TASK BRIEF:
Copy every line of the records that includes the word "bold".

(Records excerpted from a collection)
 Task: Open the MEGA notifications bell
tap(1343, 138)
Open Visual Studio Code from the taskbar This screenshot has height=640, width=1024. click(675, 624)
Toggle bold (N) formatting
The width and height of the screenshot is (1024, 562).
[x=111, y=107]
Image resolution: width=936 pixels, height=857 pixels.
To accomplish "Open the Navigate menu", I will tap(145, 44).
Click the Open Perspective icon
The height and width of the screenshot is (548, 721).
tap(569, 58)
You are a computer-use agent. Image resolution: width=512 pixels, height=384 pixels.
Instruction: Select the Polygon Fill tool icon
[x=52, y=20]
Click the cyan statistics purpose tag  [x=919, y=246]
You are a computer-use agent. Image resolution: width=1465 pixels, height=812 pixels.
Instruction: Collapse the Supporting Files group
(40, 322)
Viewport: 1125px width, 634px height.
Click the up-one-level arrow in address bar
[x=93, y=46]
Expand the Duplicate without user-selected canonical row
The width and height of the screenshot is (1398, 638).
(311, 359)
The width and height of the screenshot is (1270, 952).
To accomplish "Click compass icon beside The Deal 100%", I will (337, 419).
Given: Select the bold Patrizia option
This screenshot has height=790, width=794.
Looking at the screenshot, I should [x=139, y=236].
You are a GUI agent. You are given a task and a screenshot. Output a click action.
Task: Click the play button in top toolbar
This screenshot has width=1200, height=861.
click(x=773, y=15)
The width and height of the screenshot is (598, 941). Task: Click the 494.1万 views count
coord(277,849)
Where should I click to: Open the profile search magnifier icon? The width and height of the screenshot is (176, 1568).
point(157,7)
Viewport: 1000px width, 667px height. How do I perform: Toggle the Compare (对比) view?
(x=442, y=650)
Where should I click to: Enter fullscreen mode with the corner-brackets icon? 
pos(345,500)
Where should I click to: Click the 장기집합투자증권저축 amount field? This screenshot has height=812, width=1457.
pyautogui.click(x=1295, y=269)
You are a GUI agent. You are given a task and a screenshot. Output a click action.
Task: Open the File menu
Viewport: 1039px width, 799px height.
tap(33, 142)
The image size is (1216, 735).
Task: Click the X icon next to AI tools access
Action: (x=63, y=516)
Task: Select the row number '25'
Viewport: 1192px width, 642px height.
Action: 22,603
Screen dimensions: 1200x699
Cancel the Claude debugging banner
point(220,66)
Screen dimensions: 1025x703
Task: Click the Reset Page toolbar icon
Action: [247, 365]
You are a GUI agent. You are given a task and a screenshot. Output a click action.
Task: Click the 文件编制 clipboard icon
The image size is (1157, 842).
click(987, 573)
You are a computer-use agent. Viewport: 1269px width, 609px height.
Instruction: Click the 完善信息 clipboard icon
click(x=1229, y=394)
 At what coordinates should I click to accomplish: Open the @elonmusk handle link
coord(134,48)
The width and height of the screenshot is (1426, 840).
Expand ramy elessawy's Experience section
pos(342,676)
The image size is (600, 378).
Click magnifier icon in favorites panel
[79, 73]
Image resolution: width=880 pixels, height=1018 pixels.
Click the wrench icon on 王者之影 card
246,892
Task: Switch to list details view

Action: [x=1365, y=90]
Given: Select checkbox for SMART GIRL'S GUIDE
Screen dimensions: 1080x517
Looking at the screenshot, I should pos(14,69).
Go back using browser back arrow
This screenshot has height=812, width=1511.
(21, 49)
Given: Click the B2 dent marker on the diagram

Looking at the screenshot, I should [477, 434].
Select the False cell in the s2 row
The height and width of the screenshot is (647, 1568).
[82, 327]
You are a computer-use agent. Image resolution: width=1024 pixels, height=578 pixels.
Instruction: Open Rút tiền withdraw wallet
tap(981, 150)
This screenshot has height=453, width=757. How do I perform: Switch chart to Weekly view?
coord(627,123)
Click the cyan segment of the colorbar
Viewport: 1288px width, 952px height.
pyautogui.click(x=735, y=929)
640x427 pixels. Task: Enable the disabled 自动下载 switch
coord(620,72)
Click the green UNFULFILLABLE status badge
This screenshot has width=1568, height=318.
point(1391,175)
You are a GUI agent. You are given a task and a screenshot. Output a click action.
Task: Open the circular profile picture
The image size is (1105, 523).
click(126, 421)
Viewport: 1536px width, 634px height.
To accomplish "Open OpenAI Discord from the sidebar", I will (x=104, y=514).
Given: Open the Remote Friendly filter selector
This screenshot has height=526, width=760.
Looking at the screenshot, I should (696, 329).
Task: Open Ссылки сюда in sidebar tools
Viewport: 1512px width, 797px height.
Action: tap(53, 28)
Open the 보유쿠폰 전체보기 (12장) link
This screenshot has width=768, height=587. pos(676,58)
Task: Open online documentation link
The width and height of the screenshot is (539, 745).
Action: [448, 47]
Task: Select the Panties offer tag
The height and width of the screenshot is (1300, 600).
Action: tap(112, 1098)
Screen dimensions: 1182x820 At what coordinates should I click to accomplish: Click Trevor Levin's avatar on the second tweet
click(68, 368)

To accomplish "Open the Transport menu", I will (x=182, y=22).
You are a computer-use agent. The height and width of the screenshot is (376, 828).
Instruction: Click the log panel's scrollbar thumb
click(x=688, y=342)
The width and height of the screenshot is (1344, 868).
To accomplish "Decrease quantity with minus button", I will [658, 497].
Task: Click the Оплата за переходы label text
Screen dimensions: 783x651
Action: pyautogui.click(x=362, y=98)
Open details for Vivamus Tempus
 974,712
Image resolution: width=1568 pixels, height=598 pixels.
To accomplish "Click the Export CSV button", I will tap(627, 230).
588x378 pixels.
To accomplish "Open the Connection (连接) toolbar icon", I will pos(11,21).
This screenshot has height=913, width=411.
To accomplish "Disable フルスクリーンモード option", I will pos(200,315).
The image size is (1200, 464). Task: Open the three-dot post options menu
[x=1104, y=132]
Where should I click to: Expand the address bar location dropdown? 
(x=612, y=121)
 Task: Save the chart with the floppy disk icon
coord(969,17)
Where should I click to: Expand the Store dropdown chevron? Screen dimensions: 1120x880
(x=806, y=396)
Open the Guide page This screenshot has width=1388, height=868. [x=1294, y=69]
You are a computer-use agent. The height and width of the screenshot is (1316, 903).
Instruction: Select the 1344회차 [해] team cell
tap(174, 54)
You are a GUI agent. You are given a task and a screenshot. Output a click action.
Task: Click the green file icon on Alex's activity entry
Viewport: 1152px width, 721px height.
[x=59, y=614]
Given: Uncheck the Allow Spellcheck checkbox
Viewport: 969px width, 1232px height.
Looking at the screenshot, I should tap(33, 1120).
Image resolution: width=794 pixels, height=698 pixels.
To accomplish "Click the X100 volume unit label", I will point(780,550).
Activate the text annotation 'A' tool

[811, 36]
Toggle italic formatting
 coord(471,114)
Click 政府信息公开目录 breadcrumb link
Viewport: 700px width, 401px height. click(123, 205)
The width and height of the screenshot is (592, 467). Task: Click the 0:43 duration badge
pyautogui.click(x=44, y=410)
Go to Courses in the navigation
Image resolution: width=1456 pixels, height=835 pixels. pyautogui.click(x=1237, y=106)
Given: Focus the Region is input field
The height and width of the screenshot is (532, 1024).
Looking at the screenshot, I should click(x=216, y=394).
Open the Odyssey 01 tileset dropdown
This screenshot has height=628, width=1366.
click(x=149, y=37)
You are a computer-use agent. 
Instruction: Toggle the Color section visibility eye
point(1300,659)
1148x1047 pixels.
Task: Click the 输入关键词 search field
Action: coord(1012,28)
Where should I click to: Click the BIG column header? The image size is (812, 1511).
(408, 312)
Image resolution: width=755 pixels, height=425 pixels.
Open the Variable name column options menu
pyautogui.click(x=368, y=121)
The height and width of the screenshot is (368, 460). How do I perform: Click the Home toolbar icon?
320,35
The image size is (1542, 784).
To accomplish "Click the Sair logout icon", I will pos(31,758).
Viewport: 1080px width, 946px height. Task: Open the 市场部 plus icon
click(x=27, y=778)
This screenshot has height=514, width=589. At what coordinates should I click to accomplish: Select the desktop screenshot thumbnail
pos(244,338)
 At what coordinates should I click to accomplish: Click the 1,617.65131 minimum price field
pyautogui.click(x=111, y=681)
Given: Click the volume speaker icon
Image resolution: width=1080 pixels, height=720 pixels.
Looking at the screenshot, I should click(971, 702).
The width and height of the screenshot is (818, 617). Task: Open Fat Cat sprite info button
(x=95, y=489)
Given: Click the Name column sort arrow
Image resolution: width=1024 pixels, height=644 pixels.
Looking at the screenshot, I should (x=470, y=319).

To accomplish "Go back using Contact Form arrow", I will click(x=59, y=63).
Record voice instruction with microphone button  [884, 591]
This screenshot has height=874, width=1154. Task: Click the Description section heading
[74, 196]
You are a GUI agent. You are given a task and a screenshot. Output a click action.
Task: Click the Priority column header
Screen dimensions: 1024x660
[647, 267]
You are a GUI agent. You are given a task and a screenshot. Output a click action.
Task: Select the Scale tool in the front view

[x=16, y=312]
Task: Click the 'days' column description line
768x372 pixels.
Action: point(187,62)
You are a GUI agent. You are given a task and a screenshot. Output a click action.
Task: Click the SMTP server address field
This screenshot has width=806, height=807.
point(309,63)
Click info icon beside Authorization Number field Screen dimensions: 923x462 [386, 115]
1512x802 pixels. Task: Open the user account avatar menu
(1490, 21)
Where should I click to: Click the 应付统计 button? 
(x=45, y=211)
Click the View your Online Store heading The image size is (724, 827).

REPLY TO THE EXERCISE:
Toggle bold (N) formatting
Given: Select the bold Patrizia option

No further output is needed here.